» **Work required**
Find the lines of the listing that contain the string "computer", and return them.

» **Information provided**

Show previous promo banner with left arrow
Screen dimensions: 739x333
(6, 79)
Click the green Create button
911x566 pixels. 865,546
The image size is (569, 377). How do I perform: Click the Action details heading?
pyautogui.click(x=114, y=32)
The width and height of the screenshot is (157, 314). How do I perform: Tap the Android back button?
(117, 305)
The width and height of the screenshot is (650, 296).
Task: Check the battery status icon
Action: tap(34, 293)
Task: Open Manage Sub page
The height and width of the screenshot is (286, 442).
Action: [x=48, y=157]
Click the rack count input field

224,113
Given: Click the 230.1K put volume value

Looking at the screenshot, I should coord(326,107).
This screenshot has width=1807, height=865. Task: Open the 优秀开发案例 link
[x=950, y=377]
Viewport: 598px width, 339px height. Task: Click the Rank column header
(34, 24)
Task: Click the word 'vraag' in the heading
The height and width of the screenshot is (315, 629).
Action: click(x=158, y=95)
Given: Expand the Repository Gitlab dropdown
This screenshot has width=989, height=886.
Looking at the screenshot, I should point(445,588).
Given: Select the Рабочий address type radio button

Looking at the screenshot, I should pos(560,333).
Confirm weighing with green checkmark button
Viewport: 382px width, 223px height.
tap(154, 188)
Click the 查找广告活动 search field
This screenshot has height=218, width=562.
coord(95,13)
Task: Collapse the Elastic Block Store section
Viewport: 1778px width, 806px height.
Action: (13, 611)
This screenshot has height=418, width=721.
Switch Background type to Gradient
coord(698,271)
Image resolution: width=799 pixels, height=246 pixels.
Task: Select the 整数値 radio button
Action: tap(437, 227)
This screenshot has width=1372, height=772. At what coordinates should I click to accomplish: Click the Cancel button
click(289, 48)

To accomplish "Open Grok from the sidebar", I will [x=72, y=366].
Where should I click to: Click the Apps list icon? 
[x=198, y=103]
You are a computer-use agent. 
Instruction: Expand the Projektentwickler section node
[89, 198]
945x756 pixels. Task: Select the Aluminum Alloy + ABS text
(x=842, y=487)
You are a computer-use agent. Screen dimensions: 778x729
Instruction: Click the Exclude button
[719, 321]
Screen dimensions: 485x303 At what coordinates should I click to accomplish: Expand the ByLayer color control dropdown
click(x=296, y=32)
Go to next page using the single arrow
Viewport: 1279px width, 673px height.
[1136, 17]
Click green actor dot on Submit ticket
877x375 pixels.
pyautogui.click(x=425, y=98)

» **Answer below**
You are a computer-use agent. 
You are a computer-use agent. Screen dimensions: 778x729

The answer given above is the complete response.